「温厚な禿げ頭の老人の人形」がモスクワへ?

マトリョーシカ日本起源説がもともとソ連で言われ始めたものであることは、民俗学者・大木伸一氏による1973年のエッセイ「マトリョーシカとこけし」でも明らかだ。

大木氏はこのエッセイの冒頭で長谷川氏とほぼ同じ日本起源説を紹介したのち、自分がその話を当のセルギエフ・ポサード(当時は「ザゴルスク」)で博物館員にした、と書いている。すると博物館のガイドは「ソビエト芸術の威信に触れでもしたかのように」否定したため、大木氏は食い下がって「でもソ連の民族学者が言っているのですから……」と言っているのだ[大木1973:76]。

大木氏は出典を示していないが、1969年にはロシアで小さな本『マトリョーシカ』が出ており、著者モジャーエヴァ氏はその冒頭で「フクルマ」の名前も出している。

1890年代に、A・マーモントフのモスクワの玩具工房「子どもの教育」に日本から温厚な禿げ頭の老人の人形が持ちこまれた。その人形は賢人フクルマを表しており、常に思考していた彼の頭は上に長く伸びている。フクルマは開くようになっており、その中にはさらにいくつかの人形が入れ子になっていた。これらの人形は気に入られ、我々のマトリョーシカの原形となった。
[Можаева 1969]
七福神の入れ子人形。道上コレクションより,七福神No.230(道上克氏蔵)
七福神の入れ子人形。道上コレクションより、七福神No.230(道上克氏蔵)

おもちゃ博物館によると「推測レベル」

著者のモジャーエヴァ氏がおもちゃ博物館(*)の職員とされたことから、この記述はおもちゃ博物館の公式見解として伝わり、その後ソ連の新聞や雑誌、一般向けの書籍などで繰り返されることとなった。

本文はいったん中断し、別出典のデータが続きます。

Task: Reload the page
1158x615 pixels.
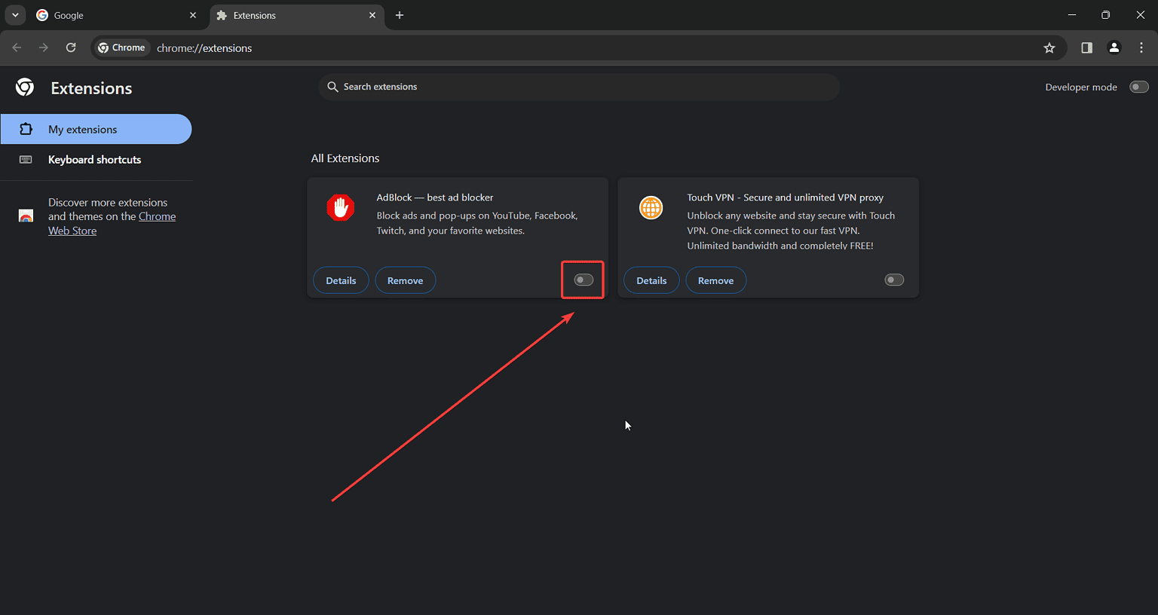Action: [x=70, y=47]
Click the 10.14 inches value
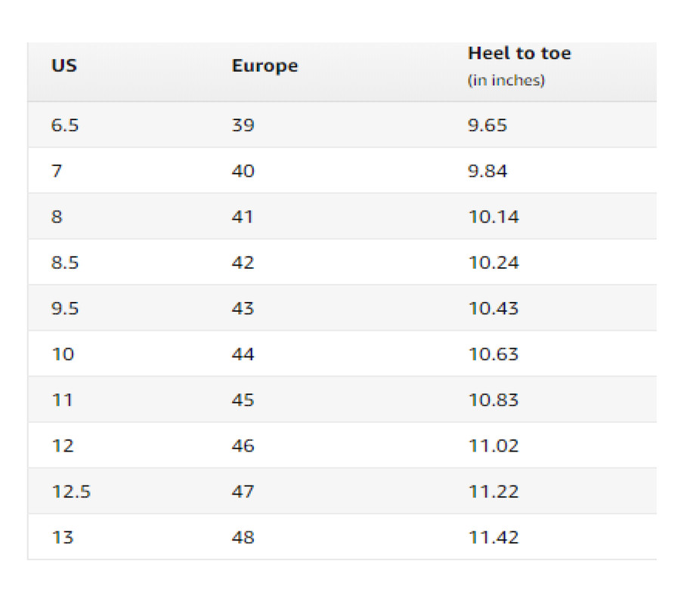Screen dimensions: 684x604 [494, 217]
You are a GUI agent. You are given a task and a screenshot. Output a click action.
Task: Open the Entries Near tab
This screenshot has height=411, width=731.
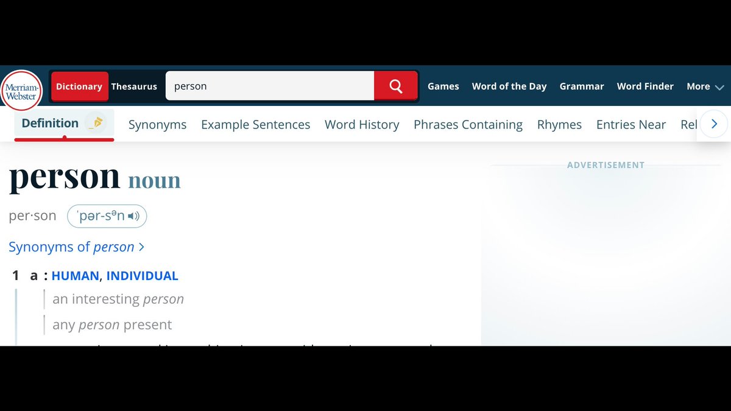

*ロシア革命以前に創設され、ソ連時代を通じてずっと世界の玩具を収蔵・展示してきた博物館。同館には、現存する最古のマトリョーシカと言われる、通称《雄鶏を抱いた娘》も収蔵されている。

しかし当のおもちゃ博物館の現在の館員に確かめると「推測のレベルの話」だと言い、根拠はないという(2009年9月におもちゃ博物館館員ナターリヤ・ポリャコヴァ氏が筆者のインタビューに答えて語ったもの)。しかし日本ではロシア語の分かる大木氏のような著者を通して日本起源説が広まり、次第に学術的な記事にも見られるようになる。